▶ _Фрагмент страницы_
• • •

Но сначала, в то лето 1599 года, Кемпу пришлось уйти. Возможно, в артистической, которая еще пахла свежей краской, было сказано немало язвительных слов и разыграно много необдуманных сцен. Кемп сказал, несомненно, что он занимался этой профессией еще до того, как большинство его собратьев появились на свет, а что касается самого Shakespaw, сына мясника с девизом «Не без горчицы», который добился успеха, разве не научил он его всему, что уже знал в то время, когда тот еще неумело латал пьесы для «слуг королевы»? Какая неблагодарность с их стороны, а уж от Shakebag особенно. Что ж, он будет рад избавиться от них, театр уже не тот, что был раньше, теперь все слова, слова, слова, бессмысленный набор слов и никакого почтения к музе импровизации. Кемп продал свою долю акций в «Глобусе» и ушел. Он планировал заняться чем-то таким, что принесло бы ему больше славы и богатства, чем накопленное за все время продолжительной службы в товариществе приверженных слову педантов, которые без конца повторяют имена поэтов вроде «Метаморфоза» и «Вигила». Кемп задумал протанцевать от Лондона до Нориджа, привязав к ногам мелодичные колокольчики, и разбогатеть, составив план книги (можно смело сказать, что он не сумел сделать этого) и позднее написав ее.
Книга была написана, и у нас она есть. (Вот если бы Шекспир написал книгу, такую неумную, каламбурную и саморазоблачительную.) Она называется «Девятидневное чудо Кемпа» и издана в 1600 году, в том году, когда «в сопровождении Томаса Стая, моего барабанщика, Уильяма Би, моего слуги, и Джорджа Спрета, моего помощника, не руководствуясь ничем иным, кроме собственной воли», этот «единственный исполнитель ваших мелодий и лучший танцор с привязанными к ногам колокольчиками между Сионом и Сарри резво прошагал с ними, как и обещал, девять дней между двумя городами, радостно встречаемый повсюду, кавалер Кемп, человек примечательный, как думали те, кто изгнал его, и особенно тот, кого он называл „мой славный Шейксбег“». Позднее он пытался танцевать в Европе, от Альп до Рима, но высокого старшину округа хея (старинного деревенского танца) не знали на континенте, и путешествие провалилось.
Слева: Уильям Кемп, комик, ушел из труппы Шекспира обиженным и, чтобы взять реванш, танцевал от Лондона до Нориджа. Его заменил более тонкий комик, Роберт Армии (справа)

• • •

▶ _Записи набора данных_
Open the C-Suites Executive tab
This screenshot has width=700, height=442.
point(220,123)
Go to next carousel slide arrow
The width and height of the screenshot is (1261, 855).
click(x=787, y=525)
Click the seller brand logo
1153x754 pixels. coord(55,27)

• • •

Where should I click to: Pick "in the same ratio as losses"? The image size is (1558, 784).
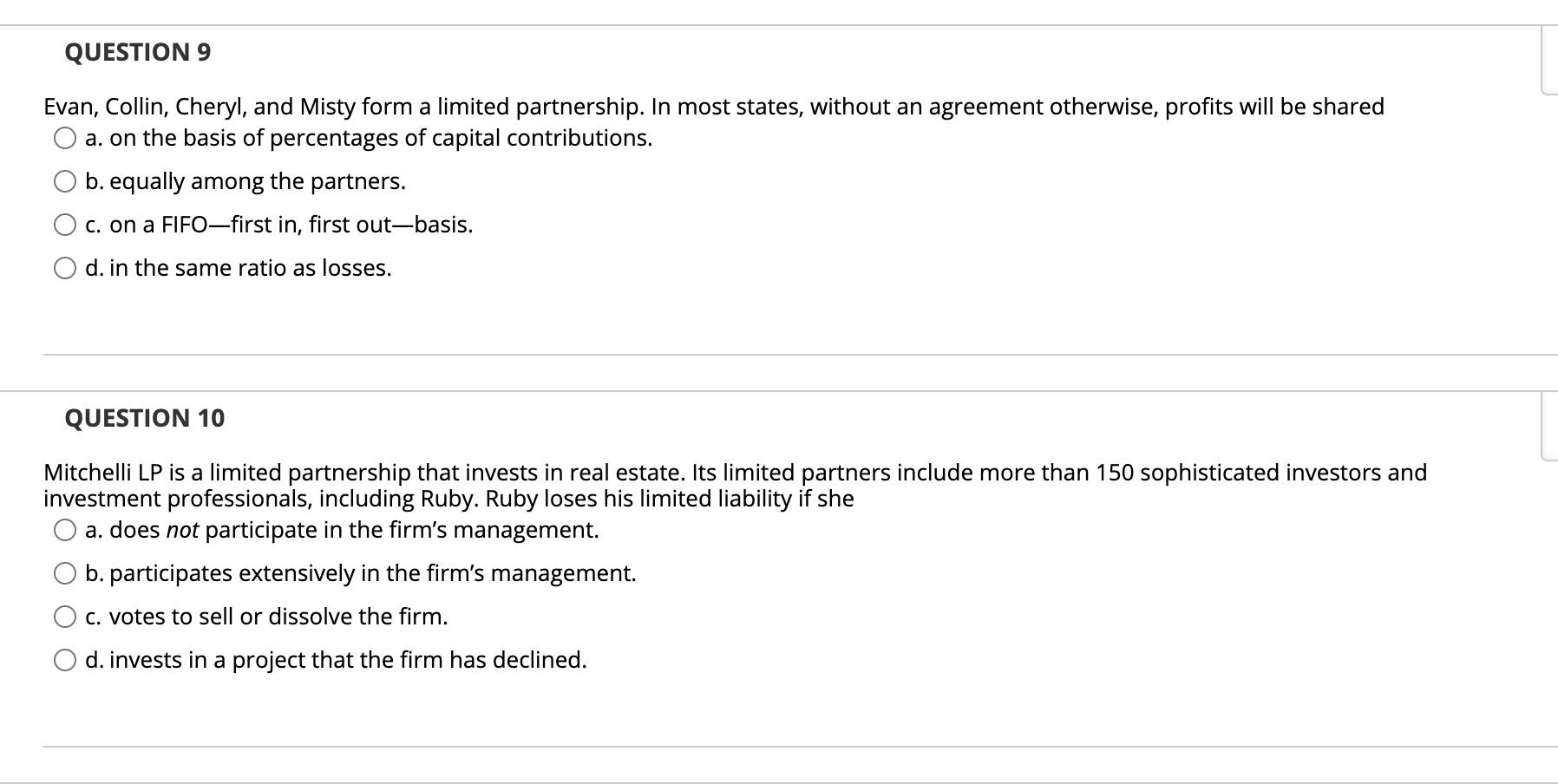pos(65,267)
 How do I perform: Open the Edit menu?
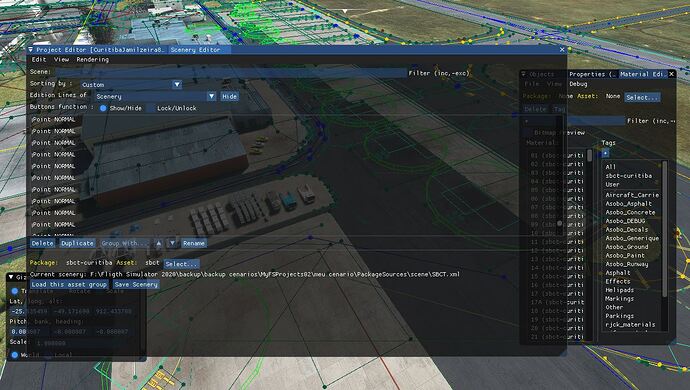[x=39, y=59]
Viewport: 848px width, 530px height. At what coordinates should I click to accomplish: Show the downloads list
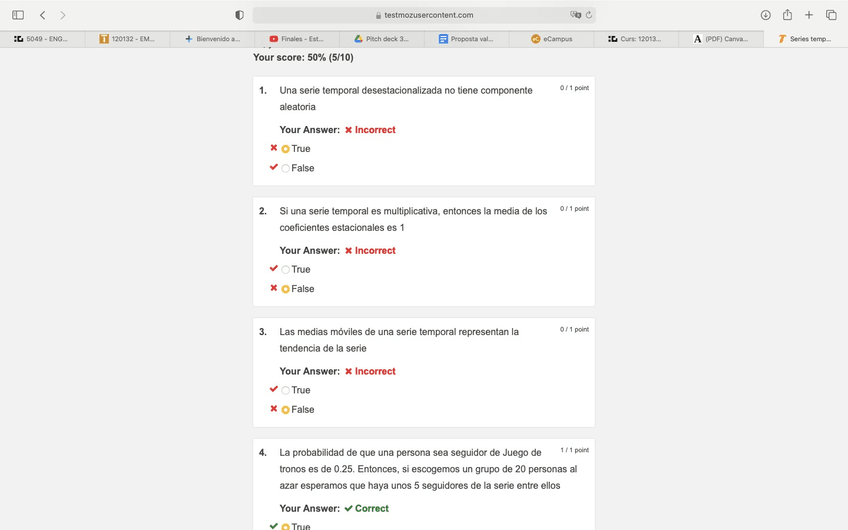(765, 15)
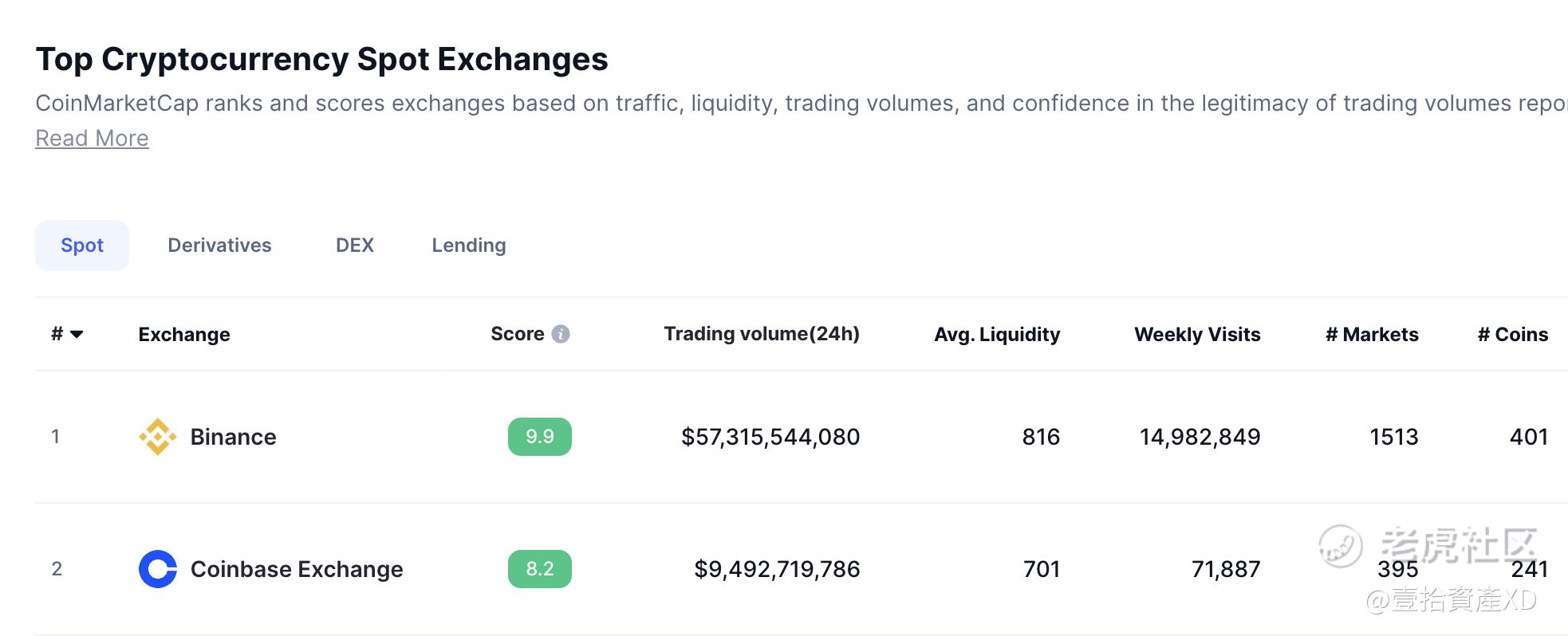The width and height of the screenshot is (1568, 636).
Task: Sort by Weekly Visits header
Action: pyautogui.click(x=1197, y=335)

• • •

▶ _Ваша задача_
Скопируйте дословно из фрагмента о Кемпе всё, начиная со слов «Книга была написана, и» и вплоть до слов «и путешествие провалилось.» включительно. Опирайтесь только на фрагмент о Кемпе.

▶ _Полный ответ_
Книга была написана, и у нас она есть. (Вот если бы Шекспир написал книгу, такую неумную, каламбурную и саморазоблачительную.) Она называется «Девятидневное чудо Кемпа» и издана в 1600 году, в том году, когда «в сопровождении Томаса Стая, моего барабанщика, Уильяма Би, моего слуги, и Джорджа Спрета, моего помощника, не руководствуясь ничем иным, кроме собственной воли», этот «единственный исполнитель ваших мелодий и лучший танцор с привязанными к ногам колокольчиками между Сионом и Сарри резво прошагал с ними, как и обещал, девять дней между двумя городами, радостно встречаемый повсюду, кавалер Кемп, человек примечательный, как думали те, кто изгнал его, и особенно тот, кого он называл „мой славный Шейксбег“». Позднее он пытался танцевать в Европе, от Альп до Рима, но высокого старшину округа хея (старинного деревенского танца) не знали на континенте, и путешествие провалилось.